We have a long way to go.

In the two weeks since the federal government allowed emergency use of COVID-19 vaccines for children younger than 5, nearly 32,000 Texas kids in that age group have been vaccinated.

That accounts for just over 1% of the state’s youngest residents, a lower rate than doctors had hoped, but faster than the national rate for kids that age — even as Texas deals with a lower-than-average vaccination rate across the state.

[…]

Vaccine acceptance by parents of Texas babies and toddlers is slower than the medical community had hoped it would be after COVID-19 vaccines were approved for use in children ages 6 months to 4 years old in late June.

On June 17, the U.S. Food and Drug Administration granted emergency use authorization, after frequent delays over several months, to Pfizer’s COVID-19 vaccine for children ages 6 months to 5 years, as well as to Moderna’s vaccine for kids ages 6 months to 6 years. The Centers for Disease Control and Prevention recommended their use the following day.

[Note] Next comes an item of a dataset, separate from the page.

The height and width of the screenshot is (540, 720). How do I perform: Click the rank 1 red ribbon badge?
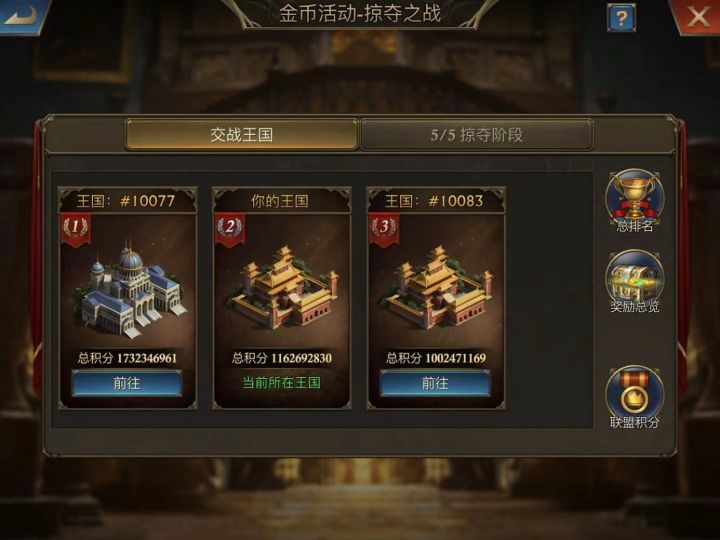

So far, just over 1% of the estimated 1.8 million Texans under 5 have gotten at least one dose. Nationwide, the number is slightly lower, with less than 1% of the country’s 29 million kids under 5 having their first doses.

Hesitancy with the vaccine rises among parents of younger kids because they tend to be more skeptical about the need for them, said Dr. Jaime E. Fergie, director of pediatric infectious diseases and hospital epidemiologist at Driscoll Children’s Hospital in Corpus Christi.

When the vaccine was made available to Texas kids ages 5 to 11 in November, nearly 6% of the population was vaccinated in the first two weeks. For children ages 12-15, when they were approved for the vaccine a year ago, more than 11% were vaccinated in the same time frame, according to the Texas Department of State Health Services.

During that time, the delta variant was making an alarming and devastating impact on the nation’s children, killing twice as many Texas kids in August through October 2021 than COVID-19 did the entire first year of the pandemic. That likely fueled early interest in the vaccine for children ages 5 and up, while recent months with lower community spread have likely bred what Fergie called “complacency” among the parents of the state’s tiniest residents.

“The uptake [for younger children] has been low; it’s been pathetic,” Fergie said. “I think the misconception is that COVID-19 in children is not important. But even though the impact on children is much less than on adults, there is still death for children, and hospitalizations are rising. There are still very powerful reasons to vaccinate children.”

Children accounted for nearly 20% of all COVID-19 cases reported in the U.S. throughout the pandemic. But they are less likely to develop serious illness or die than are patients who are decades older, and the mortality rate has been relatively low compared with adults.

Still, at least 155 Texans age 19 or younger have died from COVID-19 since the beginning of the pandemic, according to state health data. One-third of them were younger than 10.

Some 61% of Texans are fully vaccinated, compared with 67% nationwide.

See here for some background, and go read the rest, it’s a long story. I do think that the earlier authorizations came during the delta period made for a faster initial rollout, though the overall vax rate for kids remains bafflingly low. The fact that with current variants, the shots now are about preventing bad outcomes rather than preventing infection has probably changed the risk calculus for some folks. Add in the lack of any coordinated push for people to get the shots, the continued resistance by numerous Republican factions, and the general weariness with the pandemic, and this is what you get. I don’t know what else to say.